══ EXTRACT PROVIDED

Advertisement
YOU ARE HERE: LAT HomeCollectionsMedicine

FORKLORE

Pasta a la Alexander

July 25, 1996|CHARLES PERRY

Perhaps because they felt themselves to be on the outskirts of civilization, medieval Turkish nomads were thrilled to learn that Alexander the Great had done some conquering in Central Asia. Although Alexander never actually reached the steppes where the medieval Turks roamed, they started telling legends about him. One that is still current among the Turkish-speaking Uighurs of western China concerns food:

"When His Majesty King Alexander--peace be upon him--had sailed off in order to make his sea-voyage of three years, all the people became ill some time later. His Majesty King Alexander--peace be upon him--gave orders to his doctors: 'Prepare a medicine! This medicine must be a remedy for all the sick people! It should also be good to eat and drink!' " The 11 "doctors"--who include Aristotle, Socrates and Plato--proceed to invent pilaf.

════

- REQUIRED ACTION 1
Can you print the part of the Forklore column on Alexander the Great starting with "July 25, 1996|CHARLES" and going on through "to invent pilaf.", word for word?
- REQUIRED ACTION 2
Could you proceed with the Forklore column on Alexander the Great, picking up right after its last sentence?

══ RECORD EXTRACTS

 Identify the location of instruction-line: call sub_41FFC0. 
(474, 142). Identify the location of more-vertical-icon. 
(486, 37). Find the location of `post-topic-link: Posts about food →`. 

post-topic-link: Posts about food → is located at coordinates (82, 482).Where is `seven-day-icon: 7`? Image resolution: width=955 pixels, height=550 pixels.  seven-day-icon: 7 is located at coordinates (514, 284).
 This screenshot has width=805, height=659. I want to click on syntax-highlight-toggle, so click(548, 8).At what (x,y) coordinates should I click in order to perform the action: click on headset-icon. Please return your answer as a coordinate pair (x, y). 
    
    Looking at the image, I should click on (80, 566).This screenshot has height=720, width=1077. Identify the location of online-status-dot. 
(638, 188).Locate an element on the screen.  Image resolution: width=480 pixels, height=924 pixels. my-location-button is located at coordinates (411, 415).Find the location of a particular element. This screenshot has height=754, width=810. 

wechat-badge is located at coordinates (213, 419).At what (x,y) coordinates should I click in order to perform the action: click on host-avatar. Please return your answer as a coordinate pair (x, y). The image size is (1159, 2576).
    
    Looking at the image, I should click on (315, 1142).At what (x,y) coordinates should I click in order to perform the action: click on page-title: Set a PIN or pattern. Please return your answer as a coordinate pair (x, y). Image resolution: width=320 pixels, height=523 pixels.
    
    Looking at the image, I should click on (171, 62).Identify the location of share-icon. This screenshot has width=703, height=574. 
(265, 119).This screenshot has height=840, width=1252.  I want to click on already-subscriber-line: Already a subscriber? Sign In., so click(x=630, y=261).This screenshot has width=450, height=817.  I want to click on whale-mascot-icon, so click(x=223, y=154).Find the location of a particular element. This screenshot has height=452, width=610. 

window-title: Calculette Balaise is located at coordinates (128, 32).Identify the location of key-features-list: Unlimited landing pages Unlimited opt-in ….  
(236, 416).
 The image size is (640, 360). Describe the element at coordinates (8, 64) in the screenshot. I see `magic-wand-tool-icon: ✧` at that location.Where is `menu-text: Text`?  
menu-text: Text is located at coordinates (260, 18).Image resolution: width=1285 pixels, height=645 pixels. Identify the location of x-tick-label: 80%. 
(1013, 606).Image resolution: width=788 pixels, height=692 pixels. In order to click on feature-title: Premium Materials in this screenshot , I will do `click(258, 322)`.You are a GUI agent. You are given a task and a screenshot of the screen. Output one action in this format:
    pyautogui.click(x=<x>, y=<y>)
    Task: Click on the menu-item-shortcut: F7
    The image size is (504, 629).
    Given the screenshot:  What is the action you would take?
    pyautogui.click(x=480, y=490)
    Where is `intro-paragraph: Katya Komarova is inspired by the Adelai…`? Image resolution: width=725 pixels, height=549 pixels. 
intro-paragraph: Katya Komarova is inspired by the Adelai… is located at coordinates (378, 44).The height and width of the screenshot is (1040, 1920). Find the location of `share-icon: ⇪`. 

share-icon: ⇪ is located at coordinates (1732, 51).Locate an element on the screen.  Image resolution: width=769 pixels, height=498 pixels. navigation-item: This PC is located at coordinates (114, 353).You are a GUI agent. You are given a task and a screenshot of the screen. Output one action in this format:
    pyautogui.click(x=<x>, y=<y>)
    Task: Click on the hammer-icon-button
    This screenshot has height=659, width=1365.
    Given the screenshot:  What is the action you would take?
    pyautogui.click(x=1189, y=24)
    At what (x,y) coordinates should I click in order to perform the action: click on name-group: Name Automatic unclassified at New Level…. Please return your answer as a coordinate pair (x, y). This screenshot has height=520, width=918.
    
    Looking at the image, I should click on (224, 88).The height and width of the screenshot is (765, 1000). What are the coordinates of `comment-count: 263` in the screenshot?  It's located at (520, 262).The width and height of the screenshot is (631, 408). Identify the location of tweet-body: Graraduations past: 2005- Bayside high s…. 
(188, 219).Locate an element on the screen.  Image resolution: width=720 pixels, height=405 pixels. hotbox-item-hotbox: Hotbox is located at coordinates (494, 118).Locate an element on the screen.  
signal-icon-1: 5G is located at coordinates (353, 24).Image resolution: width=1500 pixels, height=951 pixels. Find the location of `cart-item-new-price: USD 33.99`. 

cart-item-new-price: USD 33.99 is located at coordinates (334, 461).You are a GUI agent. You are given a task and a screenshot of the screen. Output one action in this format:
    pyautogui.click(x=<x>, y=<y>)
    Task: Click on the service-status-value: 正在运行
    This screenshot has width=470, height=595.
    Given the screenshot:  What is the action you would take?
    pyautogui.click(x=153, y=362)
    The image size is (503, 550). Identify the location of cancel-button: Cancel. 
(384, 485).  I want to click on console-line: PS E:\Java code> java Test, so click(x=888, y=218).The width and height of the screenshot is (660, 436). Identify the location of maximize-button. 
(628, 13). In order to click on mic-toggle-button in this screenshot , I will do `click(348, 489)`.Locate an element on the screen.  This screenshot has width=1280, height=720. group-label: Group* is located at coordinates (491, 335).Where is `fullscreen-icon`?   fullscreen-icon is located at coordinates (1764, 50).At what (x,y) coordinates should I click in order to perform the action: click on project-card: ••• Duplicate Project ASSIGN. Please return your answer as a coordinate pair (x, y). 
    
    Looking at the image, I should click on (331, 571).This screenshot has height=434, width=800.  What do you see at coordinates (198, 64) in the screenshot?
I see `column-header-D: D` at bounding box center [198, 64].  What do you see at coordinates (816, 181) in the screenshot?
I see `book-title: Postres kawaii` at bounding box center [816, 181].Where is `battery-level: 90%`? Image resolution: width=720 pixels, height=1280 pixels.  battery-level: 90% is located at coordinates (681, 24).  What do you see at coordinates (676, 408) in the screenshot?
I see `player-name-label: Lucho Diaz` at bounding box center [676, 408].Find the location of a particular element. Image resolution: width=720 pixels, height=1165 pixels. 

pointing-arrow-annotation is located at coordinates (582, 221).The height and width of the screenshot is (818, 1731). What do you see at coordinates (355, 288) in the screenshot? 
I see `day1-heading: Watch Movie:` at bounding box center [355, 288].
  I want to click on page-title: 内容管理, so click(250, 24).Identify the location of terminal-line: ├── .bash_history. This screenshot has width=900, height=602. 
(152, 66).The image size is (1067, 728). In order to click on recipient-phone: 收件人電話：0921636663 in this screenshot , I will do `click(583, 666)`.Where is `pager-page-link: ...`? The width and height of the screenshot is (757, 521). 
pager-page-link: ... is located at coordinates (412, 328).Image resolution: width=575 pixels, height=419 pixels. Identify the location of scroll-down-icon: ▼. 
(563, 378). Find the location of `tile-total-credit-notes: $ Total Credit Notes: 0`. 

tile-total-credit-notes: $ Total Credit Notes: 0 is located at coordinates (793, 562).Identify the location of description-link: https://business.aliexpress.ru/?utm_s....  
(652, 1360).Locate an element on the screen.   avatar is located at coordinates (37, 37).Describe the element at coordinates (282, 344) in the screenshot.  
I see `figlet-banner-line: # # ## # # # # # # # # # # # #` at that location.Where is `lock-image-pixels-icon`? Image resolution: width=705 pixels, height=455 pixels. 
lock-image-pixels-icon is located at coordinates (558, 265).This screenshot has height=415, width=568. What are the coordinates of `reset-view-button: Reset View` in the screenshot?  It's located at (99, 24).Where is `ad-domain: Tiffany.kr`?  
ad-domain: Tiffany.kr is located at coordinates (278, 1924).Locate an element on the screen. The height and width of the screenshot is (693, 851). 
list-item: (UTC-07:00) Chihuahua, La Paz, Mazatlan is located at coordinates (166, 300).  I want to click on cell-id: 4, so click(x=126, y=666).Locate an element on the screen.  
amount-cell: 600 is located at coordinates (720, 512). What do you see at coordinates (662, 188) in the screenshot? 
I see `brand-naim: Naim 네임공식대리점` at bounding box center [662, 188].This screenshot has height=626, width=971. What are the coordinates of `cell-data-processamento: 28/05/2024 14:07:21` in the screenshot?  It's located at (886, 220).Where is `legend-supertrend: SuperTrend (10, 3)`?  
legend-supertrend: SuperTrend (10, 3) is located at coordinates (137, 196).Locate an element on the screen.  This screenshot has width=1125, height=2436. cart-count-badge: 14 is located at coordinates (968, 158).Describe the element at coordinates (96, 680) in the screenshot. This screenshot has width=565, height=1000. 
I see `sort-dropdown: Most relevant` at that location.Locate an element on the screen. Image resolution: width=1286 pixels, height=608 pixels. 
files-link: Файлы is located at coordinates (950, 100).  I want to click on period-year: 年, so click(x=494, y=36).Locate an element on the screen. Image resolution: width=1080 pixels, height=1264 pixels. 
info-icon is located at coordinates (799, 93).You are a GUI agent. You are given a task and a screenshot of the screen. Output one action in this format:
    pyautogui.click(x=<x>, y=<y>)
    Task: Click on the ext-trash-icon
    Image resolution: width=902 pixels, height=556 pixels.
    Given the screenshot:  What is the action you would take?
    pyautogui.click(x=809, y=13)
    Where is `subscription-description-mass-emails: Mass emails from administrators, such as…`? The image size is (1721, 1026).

════

- EXERCISE OUTPUT 1
July 25, 1996|CHARLES PERRY

Perhaps because they felt themselves to be on the outskirts of civilization, medieval Turkish nomads were thrilled to learn that Alexander the Great had done some conquering in Central Asia. Although Alexander never actually reached the steppes where the medieval Turks roamed, they started telling legends about him. One that is still current among the Turkish-speaking Uighurs of western China concerns food:

"When His Majesty King Alexander--peace be upon him--had sailed off in order to make his sea-voyage of three years, all the people became ill some time later. His Majesty King Alexander--peace be upon him--gave orders to his doctors: 'Prepare a medicine! This medicine must be a remedy for all the sick people! It should also be good to eat and drink!' " The 11 "doctors"--who include Aristotle, Socrates and Plato--proceed to invent pilaf.

- EXERCISE OUTPUT 2
Nine hundred years ago, a writer named Mahmud of Kashgar recorded a medieval version of the same story. In this one, Alexander's party was returning from the Land of Darkness, where the sun goes when it sets and where the Fountain of Youth is located, when they faced starvation: "They said to him, 'Bizni tutma ach,' that is, 'Do not keep us here hungry, let us go so that we can return to our homes.' He consulted the wise men on that subject so that this food might be produced, tutmach."

Tutmach was the word for noodles, which held the same place in medieval Turkic hospitality that pilaf has today. Every detail of the story has changed since the 11th century except the wonderful idea of Alexander the Great as a patron of recipe development.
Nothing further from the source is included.